Sometimes the wasp that has stung the roach will break off one of the roach's antennae and drink some of its blood, which was what the wasp in Cyrus's office now chose to do.

Afterward, she waited until the roach had the use of its front legs again, then led it into the corner of the aquarium. She guided it by grabbing its one remaining antenna and directed it to the place where she was about to entomb it with bits of leaves and mud.

The process could take hours, but she would seal the helpless roach in her tomb and then lay her egg on its abdomen.

The roach would remain there, still alive but without trying to escape. After three days, the wasp larva would hatch and, a few days later, burrow into the roach and devour some of its internal organs to make enough room to form a cocoon.

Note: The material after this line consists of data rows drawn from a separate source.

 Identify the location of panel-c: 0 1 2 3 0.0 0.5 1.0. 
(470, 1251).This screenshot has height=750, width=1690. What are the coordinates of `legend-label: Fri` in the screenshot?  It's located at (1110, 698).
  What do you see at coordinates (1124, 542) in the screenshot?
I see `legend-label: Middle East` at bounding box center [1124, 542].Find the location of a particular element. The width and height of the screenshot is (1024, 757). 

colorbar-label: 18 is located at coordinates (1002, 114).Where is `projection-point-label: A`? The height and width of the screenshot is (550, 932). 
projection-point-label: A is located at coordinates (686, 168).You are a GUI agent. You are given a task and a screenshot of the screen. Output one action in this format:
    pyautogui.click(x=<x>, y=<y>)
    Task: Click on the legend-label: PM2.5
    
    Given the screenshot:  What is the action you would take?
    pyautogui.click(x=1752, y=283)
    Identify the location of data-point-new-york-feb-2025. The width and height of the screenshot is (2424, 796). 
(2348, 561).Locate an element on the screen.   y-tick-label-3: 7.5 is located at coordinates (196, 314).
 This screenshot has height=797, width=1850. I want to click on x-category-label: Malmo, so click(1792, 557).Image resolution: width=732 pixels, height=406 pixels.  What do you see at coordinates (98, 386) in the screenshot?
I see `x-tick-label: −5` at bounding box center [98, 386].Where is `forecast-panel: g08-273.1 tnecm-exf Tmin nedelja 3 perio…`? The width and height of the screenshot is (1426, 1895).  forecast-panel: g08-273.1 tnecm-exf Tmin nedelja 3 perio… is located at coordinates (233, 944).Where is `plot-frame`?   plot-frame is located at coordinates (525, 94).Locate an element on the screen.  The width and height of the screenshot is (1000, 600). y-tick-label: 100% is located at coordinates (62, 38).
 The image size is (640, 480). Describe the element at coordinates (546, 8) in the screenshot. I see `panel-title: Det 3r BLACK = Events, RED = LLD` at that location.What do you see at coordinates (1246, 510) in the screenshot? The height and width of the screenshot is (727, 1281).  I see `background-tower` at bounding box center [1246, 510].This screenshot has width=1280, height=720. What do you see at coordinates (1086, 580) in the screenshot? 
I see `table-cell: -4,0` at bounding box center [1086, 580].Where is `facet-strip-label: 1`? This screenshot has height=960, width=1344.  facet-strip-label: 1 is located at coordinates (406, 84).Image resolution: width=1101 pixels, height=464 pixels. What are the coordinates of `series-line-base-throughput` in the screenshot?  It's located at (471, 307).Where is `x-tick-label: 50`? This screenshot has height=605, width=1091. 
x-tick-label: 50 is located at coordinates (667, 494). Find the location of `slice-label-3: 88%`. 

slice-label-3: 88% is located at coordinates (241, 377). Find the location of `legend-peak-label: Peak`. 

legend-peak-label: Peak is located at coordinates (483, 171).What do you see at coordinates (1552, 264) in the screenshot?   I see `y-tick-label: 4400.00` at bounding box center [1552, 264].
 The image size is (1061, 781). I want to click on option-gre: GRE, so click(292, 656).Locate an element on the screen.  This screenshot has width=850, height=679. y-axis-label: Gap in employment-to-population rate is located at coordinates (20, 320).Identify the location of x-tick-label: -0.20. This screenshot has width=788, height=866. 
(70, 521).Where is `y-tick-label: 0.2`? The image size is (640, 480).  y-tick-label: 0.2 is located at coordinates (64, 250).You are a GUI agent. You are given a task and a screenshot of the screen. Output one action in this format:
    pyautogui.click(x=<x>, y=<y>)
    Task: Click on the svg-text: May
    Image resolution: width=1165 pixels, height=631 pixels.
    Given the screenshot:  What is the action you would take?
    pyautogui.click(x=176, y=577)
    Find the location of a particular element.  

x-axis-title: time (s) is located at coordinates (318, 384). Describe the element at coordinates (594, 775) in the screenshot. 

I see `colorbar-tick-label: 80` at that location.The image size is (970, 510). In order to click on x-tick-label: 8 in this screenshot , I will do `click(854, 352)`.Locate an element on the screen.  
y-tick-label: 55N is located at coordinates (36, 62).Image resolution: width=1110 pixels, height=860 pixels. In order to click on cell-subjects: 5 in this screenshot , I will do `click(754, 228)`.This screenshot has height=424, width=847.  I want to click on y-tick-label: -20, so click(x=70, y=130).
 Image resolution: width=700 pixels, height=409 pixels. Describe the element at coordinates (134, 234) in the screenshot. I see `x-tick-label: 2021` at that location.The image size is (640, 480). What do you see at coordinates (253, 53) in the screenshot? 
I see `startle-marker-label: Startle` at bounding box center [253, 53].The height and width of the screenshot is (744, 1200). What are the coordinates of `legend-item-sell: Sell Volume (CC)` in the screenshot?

Still it wouldn't try to crawl away, even as this was happening.

Six weeks after that, the young jewel wasp would emerge from the hollowed-out cockroach carcass, make her way out of the nest, and fly away.

Dr. Cyrus Arlington considered all of this and its symbolic connection with all that he was trying to accomplish with the twins, with how the predator controls the prey. More than simply a matter of national security, as Williamson believed, this project would help usher in the next step in human evolution.

A string of facts, of connections, only he was aware of.

As long as the twins did their job.

Adaptation.

Survival.

Adding twenty healthy years to the average life span of
Homo sapiens
.

Twenty years or more.

And he would be at the forefront, leading his species' foray into a bold and uncharted future.